Default 30 min, reset to "now" on every continue. Override via CODEBUDDY_PEER_SESSION_IDLE_MS. Sessions self-purge opportunistically at the top of each start/continue — no setInterval timer.

Concurrency

Concurrent continue calls on the same sessionId are serialised FIFO (promise-chained per session) so assistant messages can't interleave on shared messages history. Different sessions run independently.

Persistence (V1.2-saga, Phase d.22)

Sessions persist to ~/.codebuddy/peer-sessions/<sessionId>.json using the same lockfile + atomic-rename pattern as the saga store. On peer restart, sessions younger than CODEBUDDY_PEER_SESSION_IDLE_MS are re-hydrated before the RPC methods are registered, so the first incoming peer.chat-session.continue already sees the historic state. Older entries are purged at boot.

Storage is local to the peer hosting the LLM client — there is no cross-host replication. Two buddy server processes sharing the same directory is not a supported topology.

Observability — fleet:chat-session:* events

Three events are emitted on the fleet bus during a chat session lifecycle, visible to /fleet listen consumers and recorded by /fleet history:

  • fleet:chat-session:start — payload { sessionId, model?, dispatchProfile? }
  • fleet:chat-session:turn — payload { sessionId, turnCount, elapsedMs?, usage? }
  • fleet:chat-session:end — payload { sessionId, reason: 'end' | 'expired' }

Privacy: payloads carry metadata only — no prompt content, no assistant text, no system prompt. A remote /fleet listen consumer sees that a session is active and how many turns have been exchanged, but never the conversation itself. Useful for /fleet status-style monitoring without compromising conversation privacy.
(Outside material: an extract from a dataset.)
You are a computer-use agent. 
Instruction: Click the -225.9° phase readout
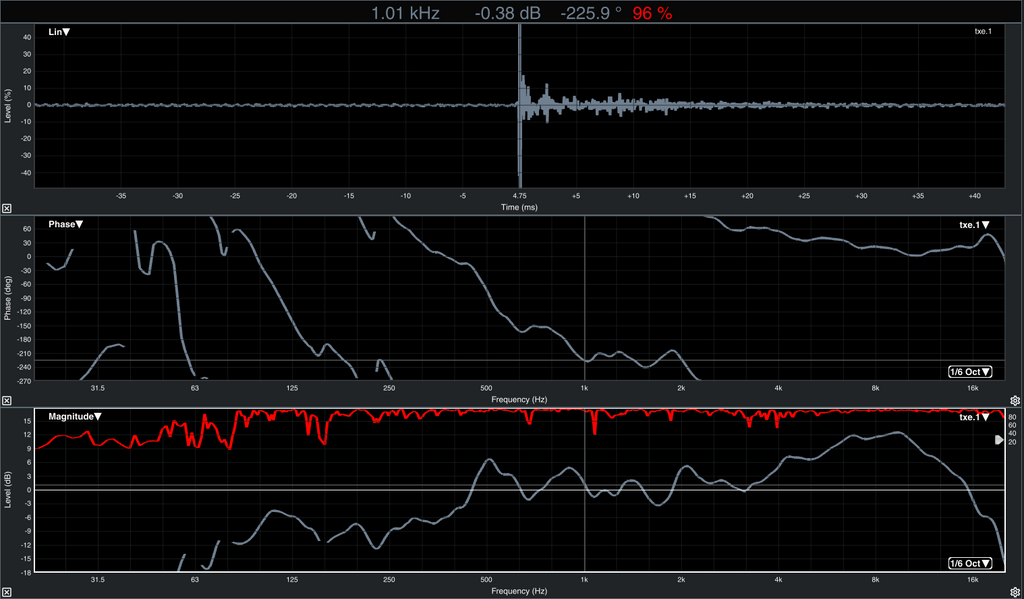point(590,13)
Cowork consumes the same metadata-only events. The Fleet peer panel can show active chat-session counts, profile chips and turn counts for a peer, but it intentionally stores no prompt, answer or system prompt in renderer state.

Limitations (V1.2-saga)

  • In-memory onlypersisted as of V1.2-saga (Phase d.22). Sessions survive peer restart up to the idle TTL.
  • No tools — call surface mirrors peer.chat / /btw. Exposing remote tools is V1.3 (peer.tool.invoke), gated behind a serious permission design.
  • Caller-owned cleanup — peers won't close sessions for you unless they idle out. Always end what you start.
  • Single-process — two buddy server processes sharing the same ~/.codebuddy/peer-sessions/ directory is not supported.
  • No content encryption at rest — disk encryption is the user's responsibility (same as the saga store).

Errors

  • SESSION_NOT_FOUND — sessionId unknown (typo, wrong peer, or already ended)
  • SESSION_EXPIRED — idled past the TTL between turns (rare; usually surfaces as SESSION_NOT_FOUND because GC runs first)
  • CLIENT_UNAVAILABLE — peer has no LLM client wired (peer.chat would return the same)

Example

> /fleet send ministar-linux peer.chat-session.start \
    {"dispatchProfile":"review","model":"qwen2.5-coder:7b"}
# → { sessionId: "sess_lpz4xy_h2k1", dispatchProfile: "review", toolPolicy: {...}, ... }

> /fleet send ministar-linux peer.chat-session.continue \
    {"sessionId":"sess_lpz4xy_h2k1","prompt":"Donne-moi un exemple de borrow checker"}
# → { text: "Voici un exemple..." }

> /fleet send ministar-linux peer.chat-session.continue \
    {"sessionId":"sess_lpz4xy_h2k1","prompt":"Maintenant montre comment le fixer avec des lifetimes"}
# → { text: "Tu peux écrire..." }    # ← le peer se souvient du précédent

> /fleet send ministar-linux peer.chat-session.end \
    {"sessionId":"sess_lpz4xy_h2k1"}
# → { closed: true }

/fleet chat slash helper (V1.2.1)

UX wrapper over peer.chat-session.* that drops the need to copy sessionId between turns. Sub-actions: start, say, end, list.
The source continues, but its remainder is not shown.